------ Exercise input ------

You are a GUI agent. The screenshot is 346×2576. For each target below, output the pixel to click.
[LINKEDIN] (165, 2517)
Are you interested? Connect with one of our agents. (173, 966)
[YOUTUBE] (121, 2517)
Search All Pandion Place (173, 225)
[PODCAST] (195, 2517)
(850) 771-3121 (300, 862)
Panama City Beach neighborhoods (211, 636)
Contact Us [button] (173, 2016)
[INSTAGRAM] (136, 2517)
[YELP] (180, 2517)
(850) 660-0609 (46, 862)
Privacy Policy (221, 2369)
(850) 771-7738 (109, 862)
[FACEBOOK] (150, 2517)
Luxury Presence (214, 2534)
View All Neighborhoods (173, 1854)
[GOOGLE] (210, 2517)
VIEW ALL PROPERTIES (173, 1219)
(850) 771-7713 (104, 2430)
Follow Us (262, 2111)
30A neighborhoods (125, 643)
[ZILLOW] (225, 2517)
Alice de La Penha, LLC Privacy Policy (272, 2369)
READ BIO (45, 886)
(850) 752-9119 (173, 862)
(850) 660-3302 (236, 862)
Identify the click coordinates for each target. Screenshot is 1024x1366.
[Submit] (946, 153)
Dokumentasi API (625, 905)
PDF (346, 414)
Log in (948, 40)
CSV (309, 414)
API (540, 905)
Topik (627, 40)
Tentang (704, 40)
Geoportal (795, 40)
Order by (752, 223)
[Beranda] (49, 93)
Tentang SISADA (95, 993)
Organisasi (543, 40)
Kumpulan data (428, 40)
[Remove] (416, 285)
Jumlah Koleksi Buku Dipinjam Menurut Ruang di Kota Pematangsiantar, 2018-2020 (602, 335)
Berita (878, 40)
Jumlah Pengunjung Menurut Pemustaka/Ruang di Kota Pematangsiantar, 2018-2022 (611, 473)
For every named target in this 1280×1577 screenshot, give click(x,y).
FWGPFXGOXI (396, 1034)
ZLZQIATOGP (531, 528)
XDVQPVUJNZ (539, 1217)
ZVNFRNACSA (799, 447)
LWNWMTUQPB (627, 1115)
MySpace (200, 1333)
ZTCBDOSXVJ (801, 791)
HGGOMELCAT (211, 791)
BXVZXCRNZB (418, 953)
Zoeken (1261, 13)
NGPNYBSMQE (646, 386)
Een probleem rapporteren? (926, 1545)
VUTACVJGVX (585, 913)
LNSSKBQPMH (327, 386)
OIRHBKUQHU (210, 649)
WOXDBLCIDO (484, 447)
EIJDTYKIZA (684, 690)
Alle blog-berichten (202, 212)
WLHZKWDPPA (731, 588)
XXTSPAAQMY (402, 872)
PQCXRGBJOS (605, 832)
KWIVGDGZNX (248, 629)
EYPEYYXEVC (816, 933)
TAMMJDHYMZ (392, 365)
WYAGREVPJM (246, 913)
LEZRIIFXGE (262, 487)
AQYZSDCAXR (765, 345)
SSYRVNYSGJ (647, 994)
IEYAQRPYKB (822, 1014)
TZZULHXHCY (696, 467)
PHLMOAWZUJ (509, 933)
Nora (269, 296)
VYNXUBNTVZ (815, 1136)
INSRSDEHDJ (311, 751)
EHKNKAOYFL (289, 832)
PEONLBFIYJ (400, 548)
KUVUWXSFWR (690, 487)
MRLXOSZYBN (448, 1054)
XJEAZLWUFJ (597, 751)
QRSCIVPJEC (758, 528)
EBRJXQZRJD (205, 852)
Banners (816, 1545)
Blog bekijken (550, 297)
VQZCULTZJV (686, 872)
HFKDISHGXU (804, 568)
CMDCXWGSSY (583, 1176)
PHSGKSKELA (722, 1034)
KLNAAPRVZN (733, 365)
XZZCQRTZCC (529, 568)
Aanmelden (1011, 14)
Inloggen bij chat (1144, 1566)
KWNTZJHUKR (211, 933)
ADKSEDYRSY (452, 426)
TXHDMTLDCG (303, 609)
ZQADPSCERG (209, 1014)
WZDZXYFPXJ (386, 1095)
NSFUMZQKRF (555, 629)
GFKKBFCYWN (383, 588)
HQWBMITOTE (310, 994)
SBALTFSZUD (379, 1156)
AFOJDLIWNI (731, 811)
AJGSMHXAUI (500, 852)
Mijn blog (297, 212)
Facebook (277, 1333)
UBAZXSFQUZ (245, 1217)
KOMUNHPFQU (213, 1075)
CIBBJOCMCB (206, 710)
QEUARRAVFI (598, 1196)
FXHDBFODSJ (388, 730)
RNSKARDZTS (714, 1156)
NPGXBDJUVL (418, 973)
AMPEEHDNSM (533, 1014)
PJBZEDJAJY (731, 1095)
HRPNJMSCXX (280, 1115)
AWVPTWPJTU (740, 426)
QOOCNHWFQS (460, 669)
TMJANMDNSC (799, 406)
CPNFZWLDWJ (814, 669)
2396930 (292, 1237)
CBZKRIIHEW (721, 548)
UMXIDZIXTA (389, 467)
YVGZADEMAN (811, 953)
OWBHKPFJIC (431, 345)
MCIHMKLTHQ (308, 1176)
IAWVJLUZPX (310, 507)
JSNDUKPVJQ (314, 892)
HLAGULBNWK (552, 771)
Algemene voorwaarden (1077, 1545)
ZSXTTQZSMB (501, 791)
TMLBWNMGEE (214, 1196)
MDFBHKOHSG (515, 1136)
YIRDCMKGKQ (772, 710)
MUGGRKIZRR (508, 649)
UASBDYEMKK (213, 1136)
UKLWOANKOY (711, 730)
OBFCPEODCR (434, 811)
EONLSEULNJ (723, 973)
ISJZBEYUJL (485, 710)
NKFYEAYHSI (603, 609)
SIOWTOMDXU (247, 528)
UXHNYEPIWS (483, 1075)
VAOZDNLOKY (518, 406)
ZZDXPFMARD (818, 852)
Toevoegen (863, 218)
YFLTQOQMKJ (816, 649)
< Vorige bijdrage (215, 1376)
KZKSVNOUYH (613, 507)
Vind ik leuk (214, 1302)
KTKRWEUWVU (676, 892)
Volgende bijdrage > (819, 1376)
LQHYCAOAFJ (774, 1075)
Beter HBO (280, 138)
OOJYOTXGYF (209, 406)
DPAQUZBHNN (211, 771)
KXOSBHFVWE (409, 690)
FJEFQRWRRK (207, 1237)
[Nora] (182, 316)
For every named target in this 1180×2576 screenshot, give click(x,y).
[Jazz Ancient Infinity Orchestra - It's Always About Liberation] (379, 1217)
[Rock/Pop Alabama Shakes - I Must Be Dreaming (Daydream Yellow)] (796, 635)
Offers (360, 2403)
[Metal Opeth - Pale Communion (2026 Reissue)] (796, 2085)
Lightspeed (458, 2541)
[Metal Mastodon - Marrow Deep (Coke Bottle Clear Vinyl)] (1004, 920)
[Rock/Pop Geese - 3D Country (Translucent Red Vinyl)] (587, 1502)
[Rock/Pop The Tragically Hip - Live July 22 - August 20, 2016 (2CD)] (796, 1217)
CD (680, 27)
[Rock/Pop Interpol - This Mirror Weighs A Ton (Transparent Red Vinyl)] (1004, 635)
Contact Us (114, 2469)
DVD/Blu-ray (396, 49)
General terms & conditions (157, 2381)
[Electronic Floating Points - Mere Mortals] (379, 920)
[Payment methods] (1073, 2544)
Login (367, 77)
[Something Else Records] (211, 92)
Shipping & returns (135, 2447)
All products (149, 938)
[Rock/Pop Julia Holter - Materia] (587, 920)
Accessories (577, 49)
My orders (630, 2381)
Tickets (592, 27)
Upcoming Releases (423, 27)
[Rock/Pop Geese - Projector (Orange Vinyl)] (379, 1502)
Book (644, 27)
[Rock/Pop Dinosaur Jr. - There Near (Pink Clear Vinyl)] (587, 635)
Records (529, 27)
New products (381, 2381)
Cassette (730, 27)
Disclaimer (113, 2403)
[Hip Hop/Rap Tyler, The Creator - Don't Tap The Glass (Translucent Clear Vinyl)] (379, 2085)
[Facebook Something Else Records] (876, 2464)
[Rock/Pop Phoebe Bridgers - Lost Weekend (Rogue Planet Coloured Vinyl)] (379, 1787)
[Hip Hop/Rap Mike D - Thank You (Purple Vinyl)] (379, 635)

------

Copy, exactly and only, the lines above that begin with the one containing "(850) 660-0609 (46, 862)" and finish with the one containing "(850) 771-7713 (104, 2430)".

• Expected answer
(850) 660-0609 (46, 862)
Privacy Policy (221, 2369)
(850) 771-7738 (109, 862)
[FACEBOOK] (150, 2517)
Luxury Presence (214, 2534)
View All Neighborhoods (173, 1854)
[GOOGLE] (210, 2517)
VIEW ALL PROPERTIES (173, 1219)
(850) 771-7713 (104, 2430)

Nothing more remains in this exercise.